Stored data:
--- START ---
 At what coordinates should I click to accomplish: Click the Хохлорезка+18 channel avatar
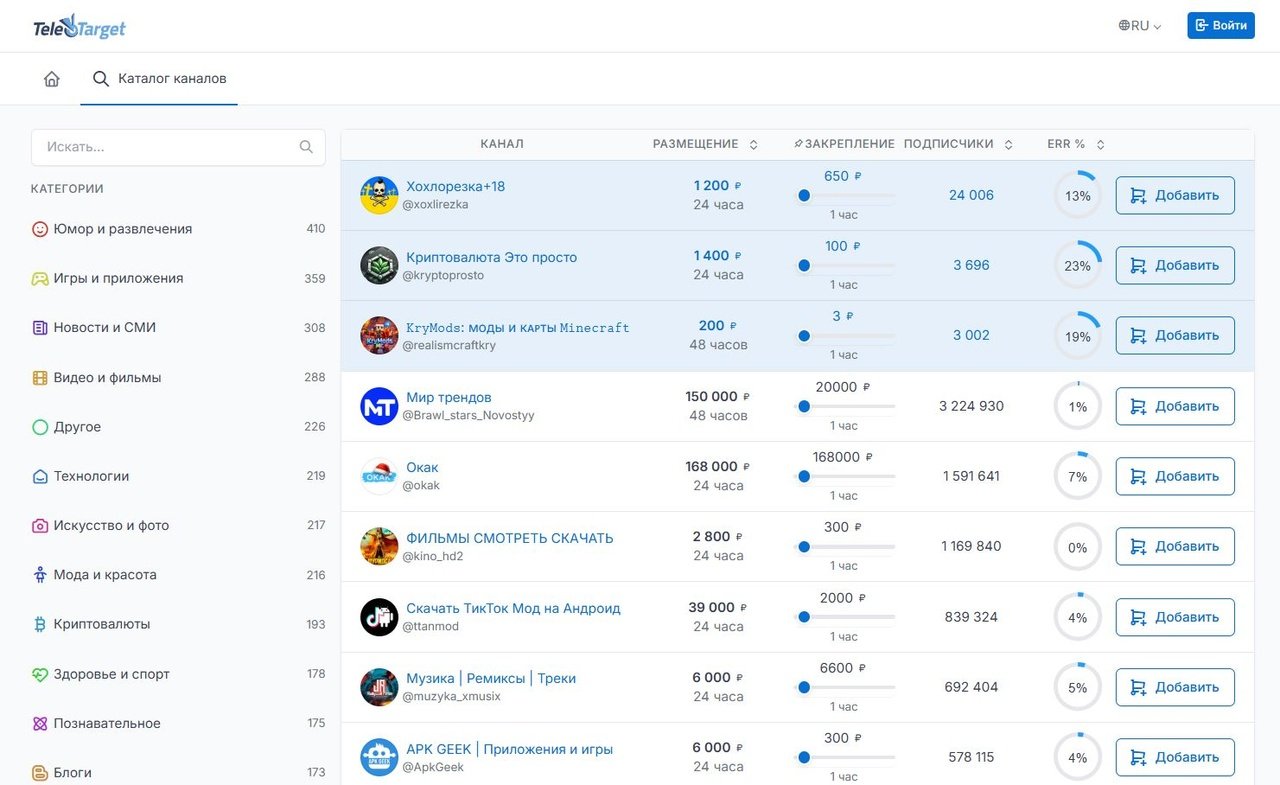point(379,195)
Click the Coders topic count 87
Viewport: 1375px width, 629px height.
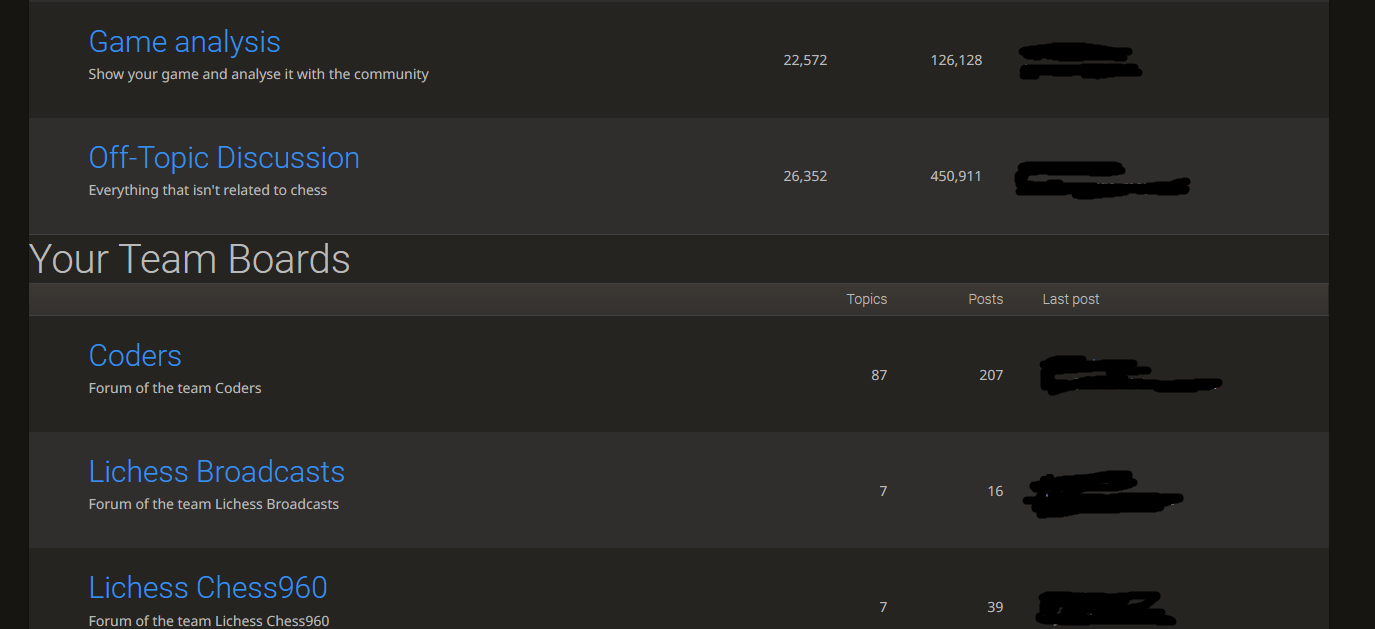tap(879, 375)
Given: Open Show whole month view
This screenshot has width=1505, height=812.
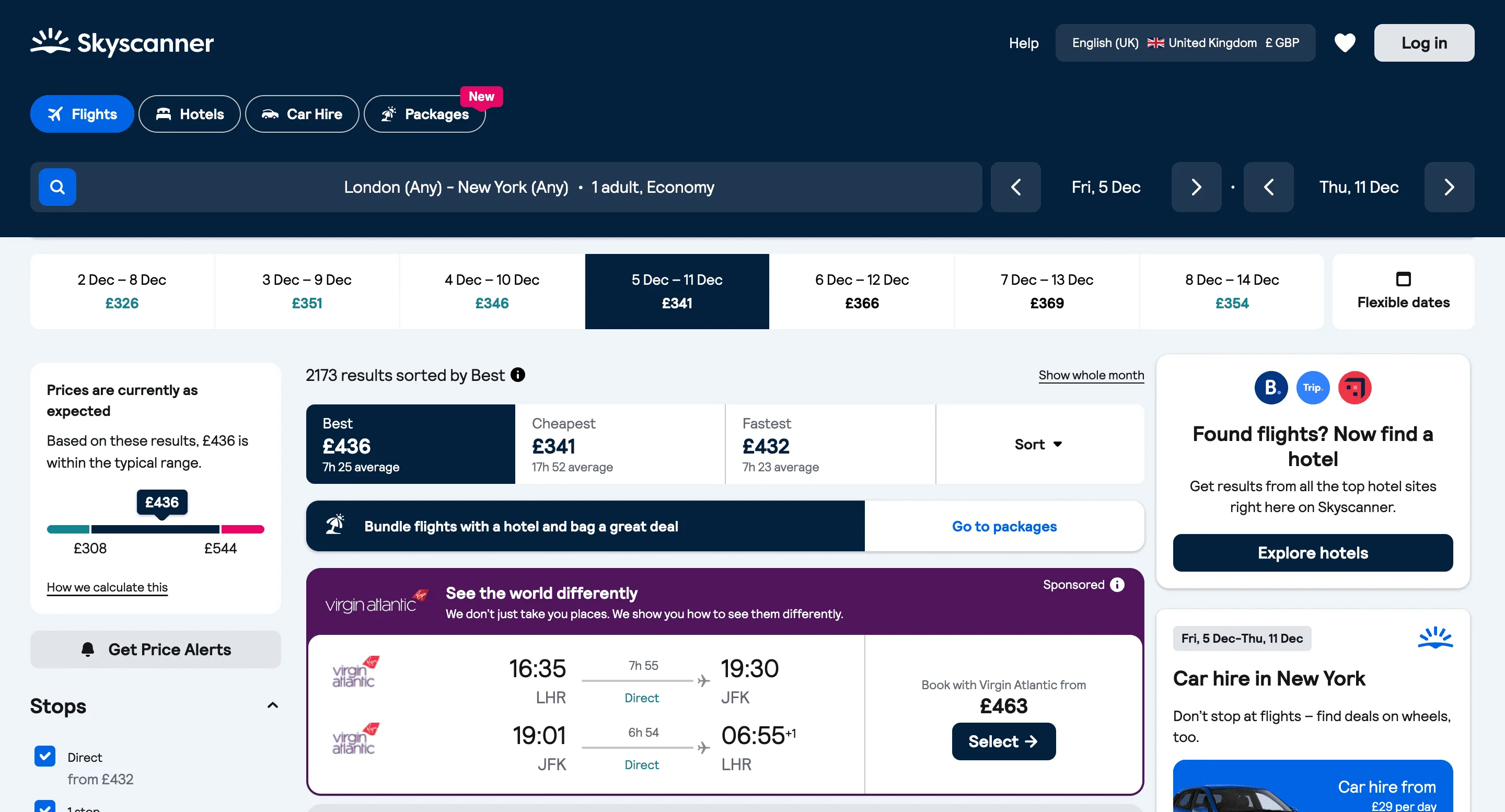Looking at the screenshot, I should pos(1091,375).
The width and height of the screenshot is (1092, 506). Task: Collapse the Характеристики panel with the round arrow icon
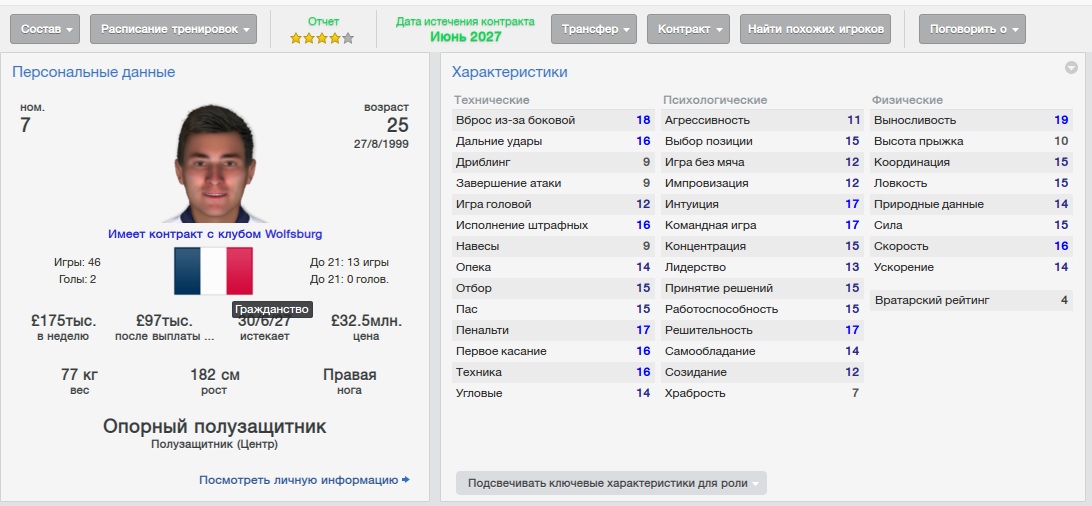click(1071, 68)
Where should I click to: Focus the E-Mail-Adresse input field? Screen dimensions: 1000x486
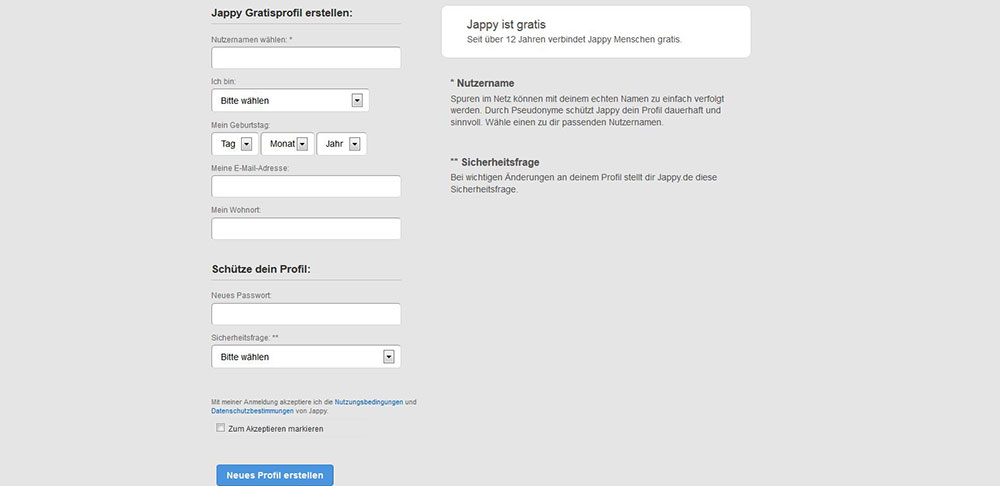point(306,187)

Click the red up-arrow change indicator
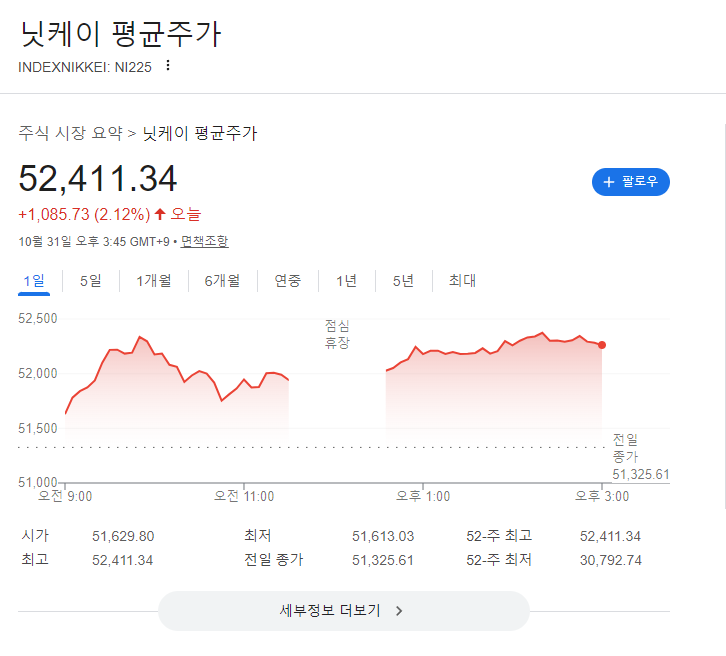[x=160, y=214]
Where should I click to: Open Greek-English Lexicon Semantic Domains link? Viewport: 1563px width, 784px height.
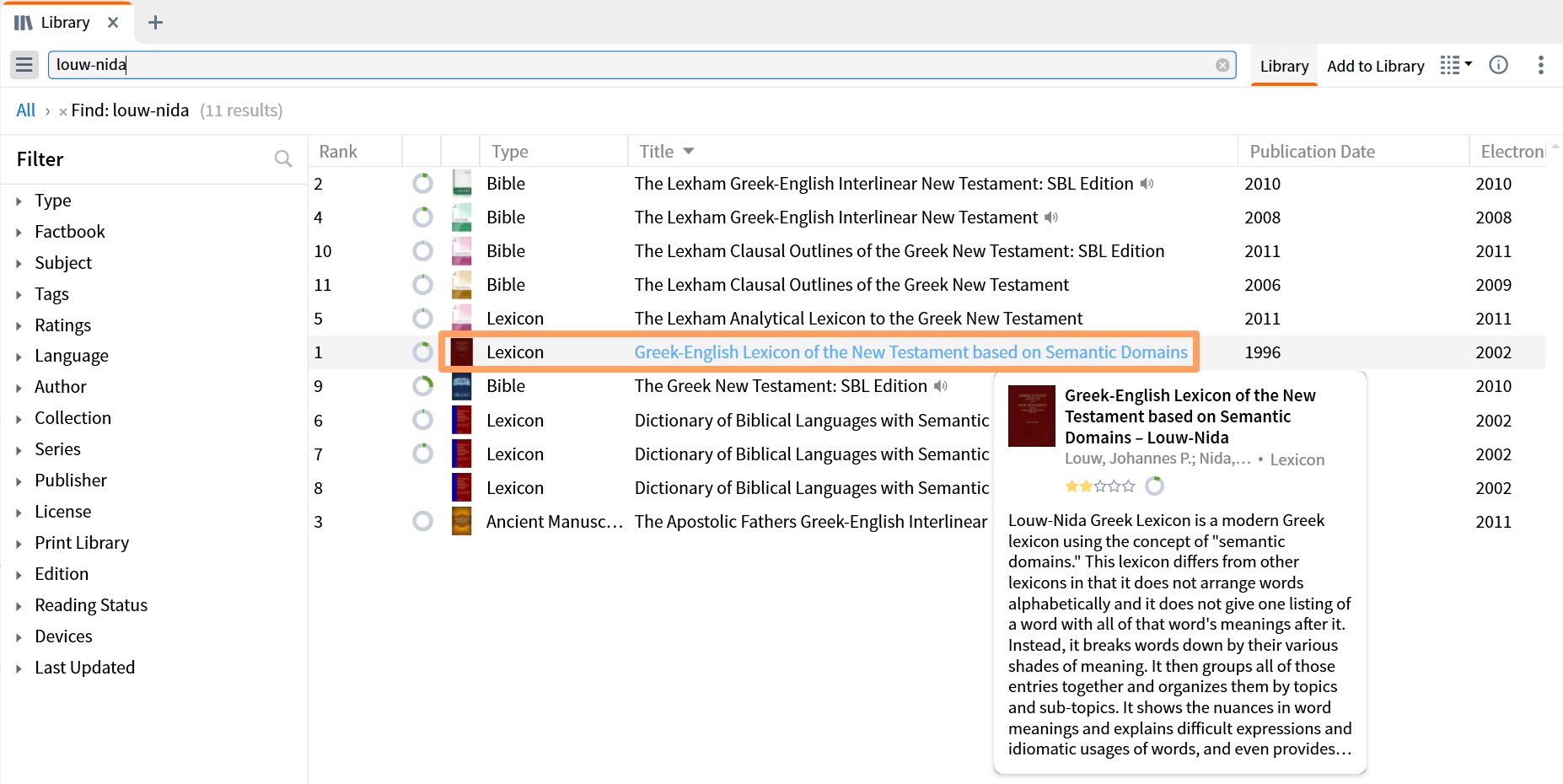910,352
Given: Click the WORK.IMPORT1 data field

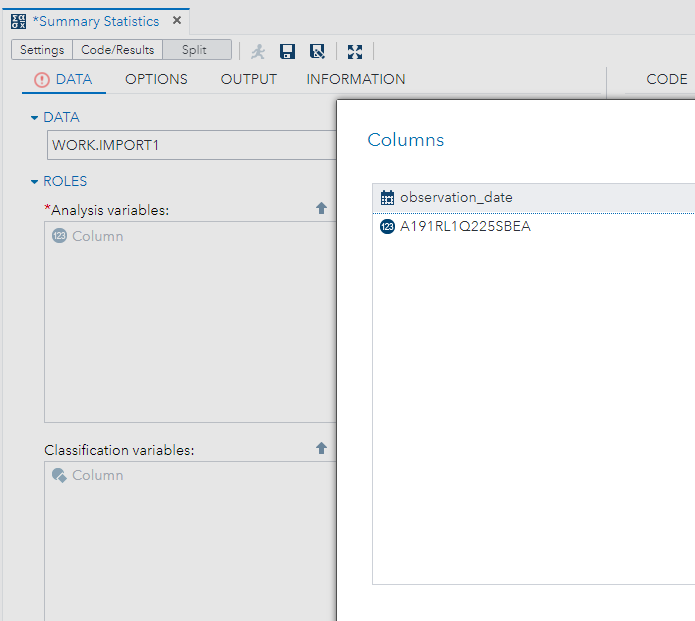Looking at the screenshot, I should (190, 145).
--- END ---
Action item
Although the records include pictures, the copy should reproduce every line exactly and none of the pictures.

Exercise response
 At what coordinates should I click to accomplish: Click the Хохлорезка+18 channel avatar
point(379,195)
Click the Coders topic count 87
Viewport: 1375px width, 629px height.
tap(879, 375)
Given: Open Show whole month view
This screenshot has width=1505, height=812.
Looking at the screenshot, I should pos(1091,375).
The width and height of the screenshot is (1092, 506). Task: Collapse the Характеристики panel with the round arrow icon
click(1071, 68)
Where should I click to: Focus the E-Mail-Adresse input field? Screen dimensions: 1000x486
point(306,187)

Click the red up-arrow change indicator
[x=160, y=214]
Where should I click to: Open Greek-English Lexicon Semantic Domains link? Viewport: 1563px width, 784px height.
910,352
Given: Click the WORK.IMPORT1 data field

Looking at the screenshot, I should (190, 145).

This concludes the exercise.